An aquifer is a pocket of rock which can hold groundwater. Aquifers exist in the dark, far below the earth’s surface. These bodies of water can travel between each other through fissures in the rock, and surface water can penetrate in through fissures or porous rock. The water in aquifers comes from precipitation as rain or snowpack sinking into the ground to recharge them. Although technology is being introduced which can put a fraction of our wastewater back into wells, this is not an adequate solution to the problem of pumping out more water than we are recharging.
Aquifers are ‘in the dark’ for another reason: We have no idea how much drinking water might be in any one of them. A rough measurement is taken by dropping a measuring device down a well, but that cannot tell us the amount of drinking water it can provide before it becomes too brackish or salty to be useful.
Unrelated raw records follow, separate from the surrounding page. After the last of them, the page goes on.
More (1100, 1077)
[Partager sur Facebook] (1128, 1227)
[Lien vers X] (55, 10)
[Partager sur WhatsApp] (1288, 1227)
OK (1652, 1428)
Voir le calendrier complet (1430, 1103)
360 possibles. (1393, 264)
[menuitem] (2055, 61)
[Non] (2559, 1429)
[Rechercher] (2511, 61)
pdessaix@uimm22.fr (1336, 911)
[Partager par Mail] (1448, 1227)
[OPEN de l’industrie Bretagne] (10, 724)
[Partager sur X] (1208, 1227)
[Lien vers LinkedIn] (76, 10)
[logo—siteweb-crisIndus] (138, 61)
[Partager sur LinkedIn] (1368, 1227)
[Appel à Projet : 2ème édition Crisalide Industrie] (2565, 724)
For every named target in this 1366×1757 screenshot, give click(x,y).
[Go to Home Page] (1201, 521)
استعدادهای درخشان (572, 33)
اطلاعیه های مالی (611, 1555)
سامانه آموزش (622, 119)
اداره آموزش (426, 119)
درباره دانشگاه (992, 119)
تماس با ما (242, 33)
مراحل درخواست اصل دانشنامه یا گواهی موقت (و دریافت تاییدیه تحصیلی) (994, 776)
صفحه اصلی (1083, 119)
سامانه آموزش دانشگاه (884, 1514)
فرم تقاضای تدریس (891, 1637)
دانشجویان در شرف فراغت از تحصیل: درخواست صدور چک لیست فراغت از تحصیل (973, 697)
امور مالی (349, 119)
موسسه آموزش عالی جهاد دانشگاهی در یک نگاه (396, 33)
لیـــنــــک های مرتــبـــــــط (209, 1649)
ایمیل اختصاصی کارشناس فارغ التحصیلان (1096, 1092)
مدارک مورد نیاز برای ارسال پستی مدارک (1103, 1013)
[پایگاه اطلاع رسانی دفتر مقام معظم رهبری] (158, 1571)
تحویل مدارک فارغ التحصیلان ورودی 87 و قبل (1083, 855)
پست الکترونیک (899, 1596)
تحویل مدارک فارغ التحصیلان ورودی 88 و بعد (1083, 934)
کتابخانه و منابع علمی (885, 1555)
In 2002 two satellites were launched as part of the Gravity Recovery and Climate Experiment (GRACE), a joint project between NASA and its German counterpart. The satellites use earth’s gravity fields to locate the margins of aquifers. They can tell if an aquifer is expanding or contracting but not the overall amount of water.
Here in New Mexico, aquifers supply 87% of our drinking water. As we face increased aridity caused by temperature increases and decreased snowpack, surface water in streams and rivers has been decreasing. With less surface water to meet human needs, agricultural producers and municipalities have relied on groundwater more. As a result, aquifers are not only failing to be recharged with sufficient surface water but also being pumped out even faster. Already jeopardized aquifers are thus declining even more rapidly.
Aquifer health is at risk because of decreased water input and increased demands for their water. Where are our local and statewide policy makers? Both need to start making painful decisions. The legislative session is coming up, and in future issues of the Mid Rio Grande Times we will keep you updated as to any progress on water policy and ways you might help support policies to avert a water crisis.